Say good-bye to the May crude oil futures contract that went out in an impressive rally and a mission to close the wide spread between front end of the crude curve.

The oil market has been going contango crazy in recent weeks as bullish construed hopes ran high. Those dreams seemed to gain momentum when crude surged to a 17 month high in a volume deprived holiday week. Of course that was a precursor to near record volume and the inspiration that Iran might take oil and store it in tankers. Yet the lack of follow through caused the spread to come in dramatically.

John Kemp, a market analyst with Reuter's News, said that the abrupt widening of the contango in crude has wrong-footed a large number of traders, if the big spike in NYMEX volumes is anything to go by. Kemp says that the consistent rise in prices, and increasingly bullish prognosis, almost certainly drew in a large number of trend-following technical traders in size, hoping to ride a sustained rally.

The subsequent breakdown of the rally would have probably triggered downside stops set to lock in profits on the trade. But Kemp theorizes the daily price changes were relatively small.

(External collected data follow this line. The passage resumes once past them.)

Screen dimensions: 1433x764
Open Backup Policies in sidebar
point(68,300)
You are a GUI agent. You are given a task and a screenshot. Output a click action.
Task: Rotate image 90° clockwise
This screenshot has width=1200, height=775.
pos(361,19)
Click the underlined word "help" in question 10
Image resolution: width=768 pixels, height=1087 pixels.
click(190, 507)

In fact, volatility was falling to some of the lowest levels witnessed in the past decade during this period. Unless stops were being placed unusually close to the market (signifying nervousness among the trend traders) or the technical funds were present in the market in unusual size, they could not account for so much concentrated turnover on such a small price move.

But while movement in price was small, Kemp points out that the moves in spreads were much bigger, certainly big enough to flush out any fundamental or technical trader. Kemp says that many traders expected the spread to shrink further or turn negative and leading analysts predicted that the market would flip from contango to backwardation as a result of a tightening supply and demand balance and the continued drawdown in stocks. Instead the spread flared out rapidly and massively. In seven trading days the spread between the May-December strip soared! Interesting take by Reuters.